Background/aims: Mesenchymal stem cells (MSCs) are multipotent progenitor cells currently under investigation for its efficacy as the treatment for inflammatory bowel disease. In this study, we evaluated the efficacy of tonsil-derived mesenchymal stem cells (T-MSCs) as a novel source of mesenchymal stem cells and traced their localization in a murine model of acute colitis induced by dextran sulfate sodium (DSS).
Methods: C57BL/6 mice were randomly assigned to the following three groups: the normal control group, DSS colitis group (DSS+phosphate buffered saline), and T-MSC group (DSS+T-MSCs, 1×106).
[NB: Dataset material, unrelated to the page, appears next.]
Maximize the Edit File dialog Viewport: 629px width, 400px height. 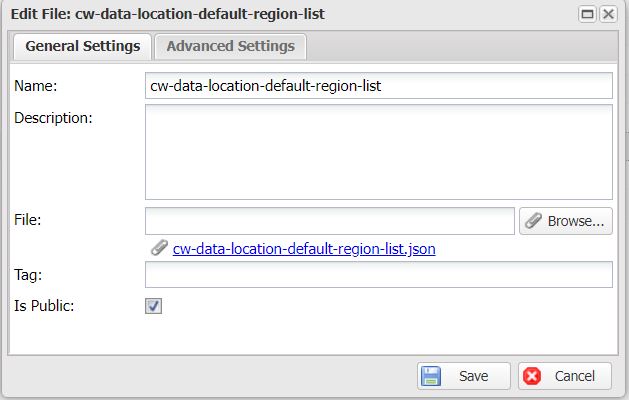[588, 15]
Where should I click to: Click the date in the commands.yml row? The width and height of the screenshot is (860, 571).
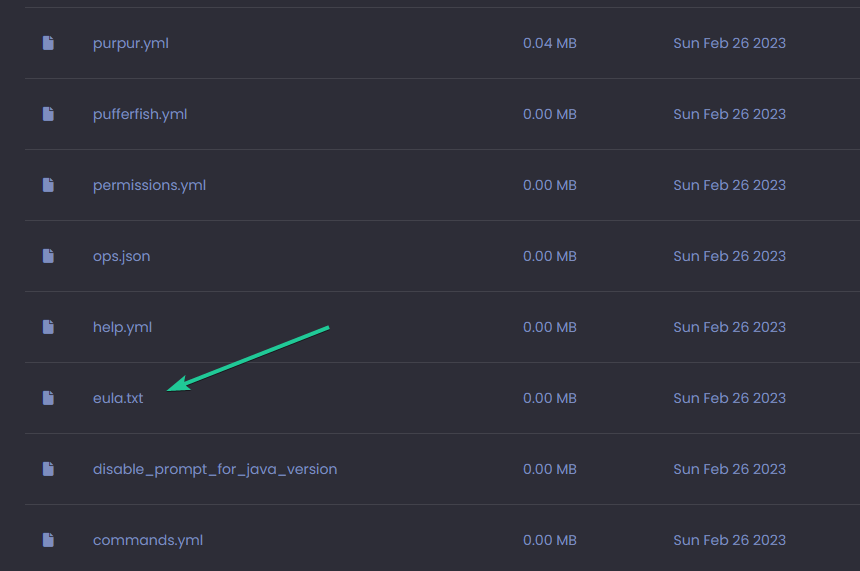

The severity of colitis was assessed by determining the severity of symptoms of colitis, colon length, histopathologic grade, and levels of inflammatory cytokines. T-MSCs labeled with PKH26 were traced in vivo.
Results: The T-MSC group, compared with the DSS colitis group, showed a significantly lower disease activity index (11.3±1.5 vs. 8.3±1.9, p=0.015) at sacrifice and less reduction of body weight (-17.1±5.0% vs. -8.1±6.9%, p=0.049). In the T-MSC group, the histologic colitis score was significantly decreased compared with the DSS colitis group (22.6±3.8 vs. 17.0±3.4, p=0.039). IL-6 and IL-1β, the pro-inflammatory cytokines, were also significantly reduced after a treatment with T-MSCs. In vivo tracking revealed no PKH26-labelled T-MSCs in the colonic tissue of mice with acute colitis.
Conclusions: In the acute colitis model, we demonstrated that the administration of T-MSCs ameliorates inflammatory symptoms and histology. Moreover, the anti-inflammatory activities of T-MSCs were independent of gut homing.
Keywords: Inflammatory bowel disease; Mesenchymal stem cells (MSC); Palatine tonsil.